ASHBURN, Va. — After bludgeoning each other for three days straight, the Washington Football Team ditched the pads on Tuesday before an off day on Wednesday. 

While there were no Terry McLaurin punts or Cole Holcomb hitsticks to report on, it was still a productive few hours for Ron Rivera's squad.

Here's your recap of what took place at the Burgundy and Gold's facility:

 
  • This offense is going to hand the ball of a good amount, and some of those handoffs are going to be quite creative and feature guys other than running backs. Because of NFL rules, that's about all that can be said at this time, so sorry to leave you hanging. But be ready for some real ingenuity on the ground.
  • Logan Thomas' career high for catches in a season is 16, so let's say he has a best-case campaign and finishes with 40 grabs in 2020. Even though that number sounds small, it feels like he's going to make them count. Thomas and Dwayne Haskins have now connected for touchdowns in three consecutive practices during red zone work and Rivera mentioned their growing rapport after Monday's action. When Washington gets in close this year, Thomas could really emerge.
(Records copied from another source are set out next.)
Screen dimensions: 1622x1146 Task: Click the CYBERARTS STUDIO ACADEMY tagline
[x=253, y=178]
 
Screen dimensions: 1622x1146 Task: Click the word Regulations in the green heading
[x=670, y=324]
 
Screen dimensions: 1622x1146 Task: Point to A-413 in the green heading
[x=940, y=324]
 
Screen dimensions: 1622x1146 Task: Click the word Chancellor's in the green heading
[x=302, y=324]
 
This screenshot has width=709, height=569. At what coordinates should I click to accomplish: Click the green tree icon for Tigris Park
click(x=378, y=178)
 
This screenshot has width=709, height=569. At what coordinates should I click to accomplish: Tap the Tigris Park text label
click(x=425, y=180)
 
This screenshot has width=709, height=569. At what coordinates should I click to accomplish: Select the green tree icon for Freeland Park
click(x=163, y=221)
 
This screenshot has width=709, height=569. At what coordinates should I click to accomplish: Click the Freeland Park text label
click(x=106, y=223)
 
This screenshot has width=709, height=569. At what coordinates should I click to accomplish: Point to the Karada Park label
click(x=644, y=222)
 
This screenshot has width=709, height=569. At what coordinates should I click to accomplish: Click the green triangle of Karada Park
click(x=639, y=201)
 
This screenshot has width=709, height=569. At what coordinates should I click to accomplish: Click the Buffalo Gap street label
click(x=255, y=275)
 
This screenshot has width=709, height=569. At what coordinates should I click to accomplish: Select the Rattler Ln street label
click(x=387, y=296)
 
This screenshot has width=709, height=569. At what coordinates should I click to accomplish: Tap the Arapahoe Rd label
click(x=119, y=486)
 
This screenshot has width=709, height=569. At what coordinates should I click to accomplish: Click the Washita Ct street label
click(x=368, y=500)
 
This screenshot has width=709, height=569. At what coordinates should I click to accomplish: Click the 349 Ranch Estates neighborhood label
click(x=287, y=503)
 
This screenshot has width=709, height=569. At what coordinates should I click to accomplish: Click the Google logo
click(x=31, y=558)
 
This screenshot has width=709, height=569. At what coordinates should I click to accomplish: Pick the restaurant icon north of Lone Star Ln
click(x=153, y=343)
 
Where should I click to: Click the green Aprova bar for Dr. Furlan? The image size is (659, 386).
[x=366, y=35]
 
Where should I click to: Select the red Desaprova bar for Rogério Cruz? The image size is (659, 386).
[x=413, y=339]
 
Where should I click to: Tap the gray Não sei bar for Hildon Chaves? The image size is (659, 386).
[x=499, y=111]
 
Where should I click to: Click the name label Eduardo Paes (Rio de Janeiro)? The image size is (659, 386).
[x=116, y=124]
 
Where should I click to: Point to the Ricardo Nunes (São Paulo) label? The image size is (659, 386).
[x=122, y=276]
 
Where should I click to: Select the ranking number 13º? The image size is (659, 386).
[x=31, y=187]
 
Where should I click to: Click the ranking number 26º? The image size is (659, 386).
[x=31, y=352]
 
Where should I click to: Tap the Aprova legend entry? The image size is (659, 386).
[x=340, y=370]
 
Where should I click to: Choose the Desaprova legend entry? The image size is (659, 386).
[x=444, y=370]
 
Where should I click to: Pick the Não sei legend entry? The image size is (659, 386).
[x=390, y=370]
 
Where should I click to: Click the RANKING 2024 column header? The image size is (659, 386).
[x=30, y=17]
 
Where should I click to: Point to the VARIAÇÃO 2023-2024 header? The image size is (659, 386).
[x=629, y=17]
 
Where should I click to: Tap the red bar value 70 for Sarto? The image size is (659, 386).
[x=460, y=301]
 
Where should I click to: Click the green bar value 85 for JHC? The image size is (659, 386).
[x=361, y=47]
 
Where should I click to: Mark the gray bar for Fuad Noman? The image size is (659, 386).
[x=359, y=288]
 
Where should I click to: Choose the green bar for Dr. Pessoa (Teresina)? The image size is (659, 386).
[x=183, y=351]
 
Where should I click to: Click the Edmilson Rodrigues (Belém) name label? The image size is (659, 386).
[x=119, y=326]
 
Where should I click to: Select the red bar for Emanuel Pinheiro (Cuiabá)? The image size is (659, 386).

  • Tuesday's 9-on-9 drill had a slight variation to it. Usually, the two players missing are the tackles, so the QBs feel some interior pressure but don't have to worry about outside rush. This time, however, about half of the snaps included a center-guard-tackle lineup instead of the typical guard-center-guard combination. That change was especially noticeable when Alex Smith took a slight bump from behind and his back, still-recovering leg shifted just a bit in the pocket. Smith was fine, no one said anything and he took the next rep, but it was low-key jarring. 
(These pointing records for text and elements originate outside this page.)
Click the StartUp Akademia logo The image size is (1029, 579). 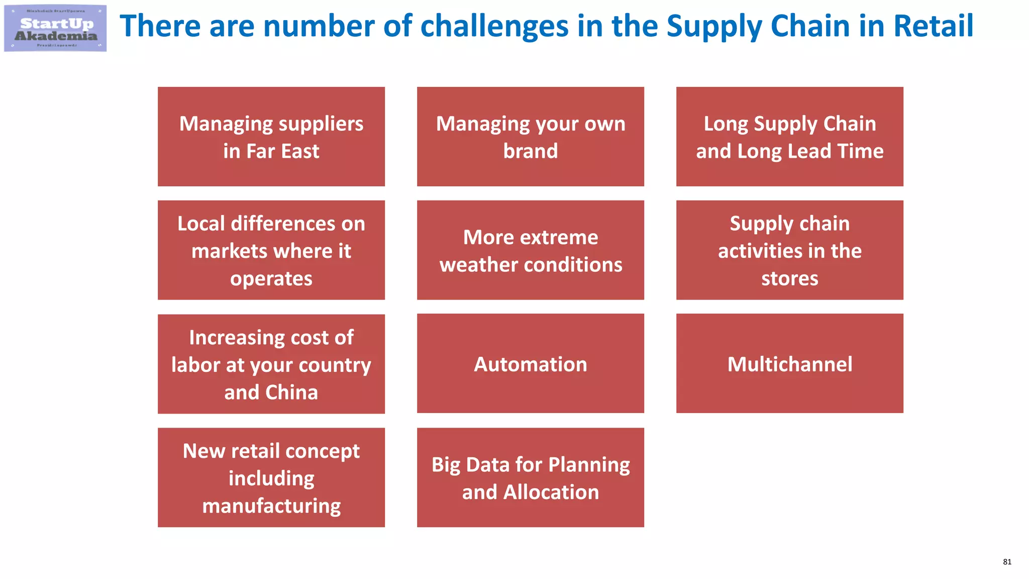pyautogui.click(x=55, y=28)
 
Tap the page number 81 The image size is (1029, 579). pyautogui.click(x=1007, y=562)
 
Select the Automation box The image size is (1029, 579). pyautogui.click(x=531, y=364)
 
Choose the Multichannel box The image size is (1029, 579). pyautogui.click(x=790, y=364)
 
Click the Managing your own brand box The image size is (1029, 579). pyautogui.click(x=531, y=137)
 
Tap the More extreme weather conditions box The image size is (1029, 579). pyautogui.click(x=531, y=250)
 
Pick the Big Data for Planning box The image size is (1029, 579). pyautogui.click(x=531, y=477)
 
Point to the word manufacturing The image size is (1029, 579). pyautogui.click(x=271, y=506)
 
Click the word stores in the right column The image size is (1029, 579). pyautogui.click(x=790, y=278)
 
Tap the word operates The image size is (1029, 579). pyautogui.click(x=271, y=278)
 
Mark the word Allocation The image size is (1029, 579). pyautogui.click(x=551, y=492)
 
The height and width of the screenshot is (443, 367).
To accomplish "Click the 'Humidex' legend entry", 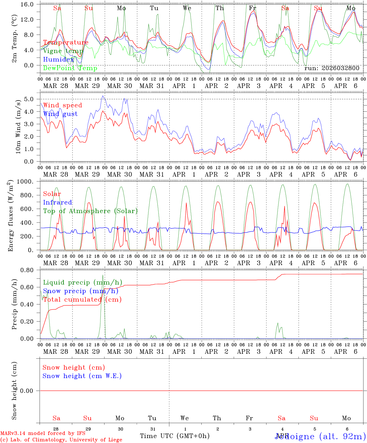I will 59,60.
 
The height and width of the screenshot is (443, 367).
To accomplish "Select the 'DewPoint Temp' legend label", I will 70,68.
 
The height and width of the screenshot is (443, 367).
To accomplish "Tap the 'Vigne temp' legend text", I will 63,51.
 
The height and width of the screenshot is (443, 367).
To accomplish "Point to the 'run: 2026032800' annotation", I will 332,68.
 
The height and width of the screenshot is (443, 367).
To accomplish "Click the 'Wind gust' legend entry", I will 60,114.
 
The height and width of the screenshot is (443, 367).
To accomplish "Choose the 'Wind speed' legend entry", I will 63,105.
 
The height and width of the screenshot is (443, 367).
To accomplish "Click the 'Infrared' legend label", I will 57,202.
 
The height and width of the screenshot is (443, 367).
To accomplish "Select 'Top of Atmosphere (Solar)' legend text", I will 90,211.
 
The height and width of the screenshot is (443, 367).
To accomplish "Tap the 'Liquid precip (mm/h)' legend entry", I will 83,282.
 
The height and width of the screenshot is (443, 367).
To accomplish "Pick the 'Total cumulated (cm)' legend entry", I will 82,299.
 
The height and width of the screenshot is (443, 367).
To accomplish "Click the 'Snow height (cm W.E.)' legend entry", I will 82,376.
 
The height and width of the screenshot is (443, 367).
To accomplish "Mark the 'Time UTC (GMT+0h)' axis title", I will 175,436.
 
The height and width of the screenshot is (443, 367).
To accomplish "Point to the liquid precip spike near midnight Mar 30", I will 103,275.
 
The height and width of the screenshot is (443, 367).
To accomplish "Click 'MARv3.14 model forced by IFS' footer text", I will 43,433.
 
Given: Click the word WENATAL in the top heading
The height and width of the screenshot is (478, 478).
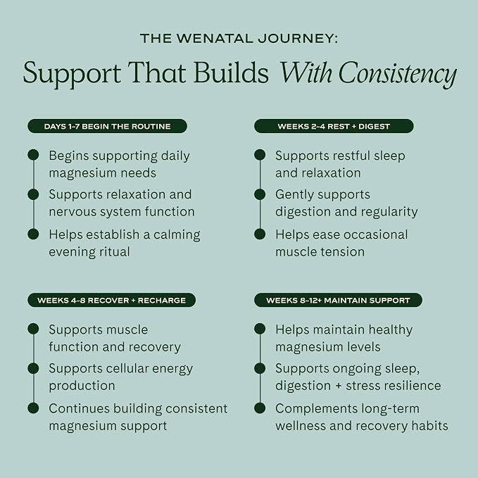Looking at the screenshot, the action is (216, 39).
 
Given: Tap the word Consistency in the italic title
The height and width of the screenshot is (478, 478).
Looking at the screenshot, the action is (398, 73).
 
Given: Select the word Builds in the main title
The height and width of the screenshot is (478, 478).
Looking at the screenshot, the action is (231, 73).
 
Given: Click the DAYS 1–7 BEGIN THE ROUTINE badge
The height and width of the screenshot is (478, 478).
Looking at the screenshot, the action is (107, 126).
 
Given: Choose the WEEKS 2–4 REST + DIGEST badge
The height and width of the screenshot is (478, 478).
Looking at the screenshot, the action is (334, 126).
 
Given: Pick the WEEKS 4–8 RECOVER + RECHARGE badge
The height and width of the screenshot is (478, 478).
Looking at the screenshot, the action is (111, 301).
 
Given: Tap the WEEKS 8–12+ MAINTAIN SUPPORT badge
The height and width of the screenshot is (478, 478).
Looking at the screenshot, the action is (338, 301).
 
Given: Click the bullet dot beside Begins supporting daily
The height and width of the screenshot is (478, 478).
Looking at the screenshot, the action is (33, 155).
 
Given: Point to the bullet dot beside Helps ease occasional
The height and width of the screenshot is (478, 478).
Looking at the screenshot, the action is (260, 234).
  • Tight ends coach Pete Hoener is very particular. If one of his guys caught a 99-yard touchdown pass and broke seven tackles while doing it, Hoener would likely take issue with how they didn't get by an eighth defender. His attention to detail and desire for every single thing to be perfect will surely get the most out of a group that many see as the weakest on the roster. He's been really fun to watch (and more importantly listen to) so far.
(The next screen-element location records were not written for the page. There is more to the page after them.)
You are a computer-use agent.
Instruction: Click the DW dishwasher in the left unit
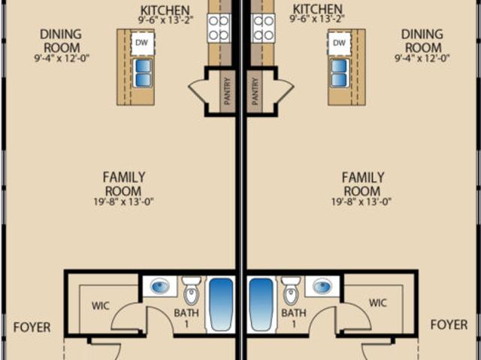pos(143,44)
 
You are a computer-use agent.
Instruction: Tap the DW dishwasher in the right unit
pos(339,44)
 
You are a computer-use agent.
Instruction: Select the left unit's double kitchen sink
pos(144,73)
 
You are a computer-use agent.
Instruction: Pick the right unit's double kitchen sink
pos(339,73)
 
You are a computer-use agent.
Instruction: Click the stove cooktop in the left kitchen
pos(219,29)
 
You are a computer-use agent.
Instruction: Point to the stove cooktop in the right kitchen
pos(264,29)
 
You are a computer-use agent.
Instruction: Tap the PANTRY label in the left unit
pos(228,92)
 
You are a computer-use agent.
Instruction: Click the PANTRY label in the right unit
pos(255,92)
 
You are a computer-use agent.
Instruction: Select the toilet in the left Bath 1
pos(192,290)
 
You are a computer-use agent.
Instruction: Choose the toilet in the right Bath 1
pos(291,290)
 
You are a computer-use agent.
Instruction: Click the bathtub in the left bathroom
pos(221,304)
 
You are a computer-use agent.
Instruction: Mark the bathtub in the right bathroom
pos(261,304)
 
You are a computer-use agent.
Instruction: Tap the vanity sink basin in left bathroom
pos(160,286)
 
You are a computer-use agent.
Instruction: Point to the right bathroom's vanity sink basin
pos(322,286)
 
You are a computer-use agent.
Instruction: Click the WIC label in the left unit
pos(100,306)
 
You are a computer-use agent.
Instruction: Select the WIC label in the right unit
pos(377,303)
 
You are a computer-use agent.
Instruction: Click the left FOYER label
pos(32,328)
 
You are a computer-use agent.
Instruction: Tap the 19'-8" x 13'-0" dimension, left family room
pos(123,201)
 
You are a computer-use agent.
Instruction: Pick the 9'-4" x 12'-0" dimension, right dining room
pos(422,58)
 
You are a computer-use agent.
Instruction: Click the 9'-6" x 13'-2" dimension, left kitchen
pos(165,20)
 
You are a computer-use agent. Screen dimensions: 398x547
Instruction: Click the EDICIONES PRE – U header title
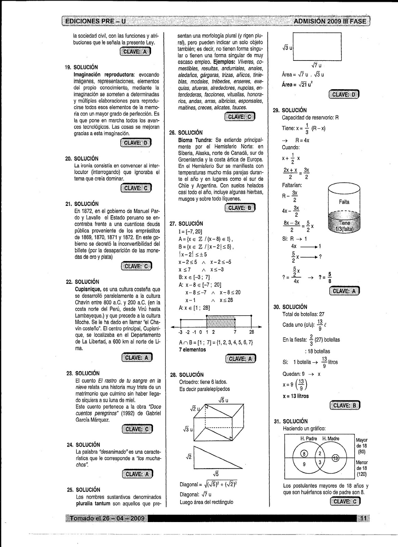95,21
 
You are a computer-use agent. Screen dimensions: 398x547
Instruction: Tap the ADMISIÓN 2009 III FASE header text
330,22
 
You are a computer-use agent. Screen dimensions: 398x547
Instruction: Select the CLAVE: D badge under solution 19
136,143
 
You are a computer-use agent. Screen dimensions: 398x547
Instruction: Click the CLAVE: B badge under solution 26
240,208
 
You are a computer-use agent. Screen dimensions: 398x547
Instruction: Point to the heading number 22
69,282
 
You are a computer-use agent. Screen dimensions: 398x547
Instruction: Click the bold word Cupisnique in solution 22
88,289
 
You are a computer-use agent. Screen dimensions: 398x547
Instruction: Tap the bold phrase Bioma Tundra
195,140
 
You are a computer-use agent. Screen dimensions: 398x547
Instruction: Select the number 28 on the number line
252,332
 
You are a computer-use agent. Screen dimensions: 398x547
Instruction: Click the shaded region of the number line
221,321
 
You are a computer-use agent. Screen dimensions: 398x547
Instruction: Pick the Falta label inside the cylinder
344,202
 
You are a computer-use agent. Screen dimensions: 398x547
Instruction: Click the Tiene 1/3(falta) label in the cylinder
344,226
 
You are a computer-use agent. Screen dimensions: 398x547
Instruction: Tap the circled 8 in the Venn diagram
304,454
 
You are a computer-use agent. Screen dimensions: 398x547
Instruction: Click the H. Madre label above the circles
331,439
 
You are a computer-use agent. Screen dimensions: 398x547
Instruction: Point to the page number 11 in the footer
363,518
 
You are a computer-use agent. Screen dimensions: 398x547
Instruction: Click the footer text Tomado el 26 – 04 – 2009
107,518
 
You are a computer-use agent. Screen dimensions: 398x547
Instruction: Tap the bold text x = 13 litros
296,396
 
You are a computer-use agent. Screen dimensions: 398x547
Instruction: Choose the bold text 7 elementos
192,349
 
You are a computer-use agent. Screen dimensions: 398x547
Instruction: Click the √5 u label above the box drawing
223,400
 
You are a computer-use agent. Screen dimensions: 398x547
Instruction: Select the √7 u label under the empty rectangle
317,65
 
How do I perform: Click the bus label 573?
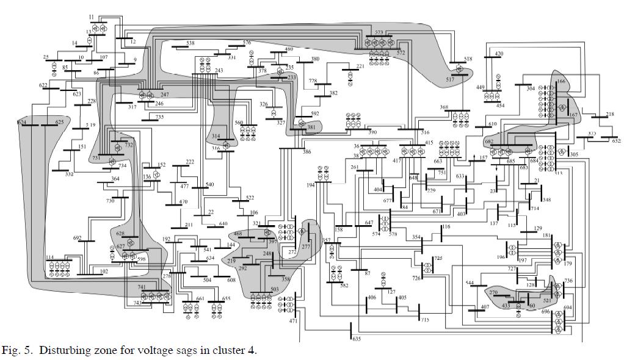click(379, 32)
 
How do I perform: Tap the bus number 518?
click(468, 59)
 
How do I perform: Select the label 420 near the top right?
click(499, 54)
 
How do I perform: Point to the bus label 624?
click(22, 123)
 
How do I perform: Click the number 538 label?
click(190, 43)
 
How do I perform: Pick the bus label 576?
click(247, 43)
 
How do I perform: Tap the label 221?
click(360, 66)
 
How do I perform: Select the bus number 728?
click(313, 81)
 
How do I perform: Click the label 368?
click(444, 107)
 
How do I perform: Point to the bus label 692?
click(77, 238)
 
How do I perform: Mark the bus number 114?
click(49, 257)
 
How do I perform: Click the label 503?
click(275, 290)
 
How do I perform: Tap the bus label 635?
click(357, 339)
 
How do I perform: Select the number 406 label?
click(371, 298)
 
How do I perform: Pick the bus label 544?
click(470, 283)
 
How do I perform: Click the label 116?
click(446, 227)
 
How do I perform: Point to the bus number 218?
click(610, 115)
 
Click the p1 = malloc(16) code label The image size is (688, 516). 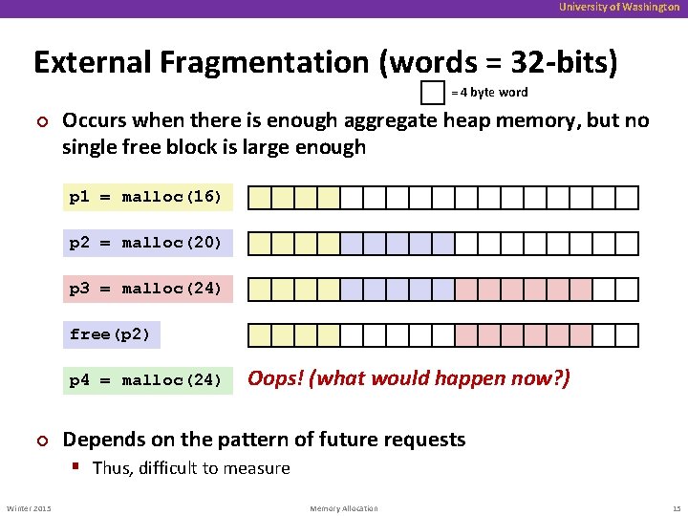pyautogui.click(x=146, y=198)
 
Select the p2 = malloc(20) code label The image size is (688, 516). pyautogui.click(x=146, y=243)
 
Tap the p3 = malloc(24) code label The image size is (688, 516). pyautogui.click(x=146, y=289)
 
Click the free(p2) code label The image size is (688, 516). pyautogui.click(x=111, y=334)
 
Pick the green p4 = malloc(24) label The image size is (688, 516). pyautogui.click(x=146, y=380)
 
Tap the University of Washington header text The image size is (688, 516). pyautogui.click(x=620, y=8)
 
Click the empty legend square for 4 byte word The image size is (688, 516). pyautogui.click(x=433, y=93)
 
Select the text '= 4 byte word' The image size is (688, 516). pyautogui.click(x=489, y=93)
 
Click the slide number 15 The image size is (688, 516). pyautogui.click(x=675, y=508)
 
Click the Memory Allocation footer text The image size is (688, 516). pyautogui.click(x=344, y=508)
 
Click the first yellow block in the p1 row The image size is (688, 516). pyautogui.click(x=260, y=198)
  • Cam Sims was the Randy Moss of 2019 training camp — and then he totaled two catches in the regular season. That makes it hard to read too much into what he does here, since he was so dominant in the summer but so absent in the fall a year ago. He did come down with one wild TD on Tuesday, though, that deserves to be mentioned. Kyle Allen dropped back and was standing around the 10-yard line, waiting for someone to work free. With his internal clock ticking, the backup tossed one up high to the back of the end zone that Sims snared and then secured on his way down, just staying in bounds. It displayed his rare skill set and was one of those moments that will stick in the minds of coaches. Afterward, Scott Turner made sure to call him over and give him a fist bump.
  • The secondary was missing a few of its top guys, as Kendall Fuller and Fabian Moreau were held out. Saahdiq Charles missed again, too, as did Nate Orchard and Wes Schweitzer. The Wes vs. Wes battle at left guard has not come to fruition. 
  • Dontrelle Inman has been relatively effective in his short stint with the organization. That may be his ceiling, but he's shown off reliable hands and has also produced a few Sunday-quality receptions. Antonio Gandy-Golden remains the long-term, ideal second wideout next to McLaurin, but Inman might have the edge to take that role for Week 1. 
  • Gonna switch to first person for this final note — I'm getting really tan guys. This is the most outdoor time I've notched since the pandemic started and it's doing wonders for my skin tone. I've even tried to wear ankle socks instead of my usual half-calfs to make sure I don't get any weird lines down there. Thought you all would like to know.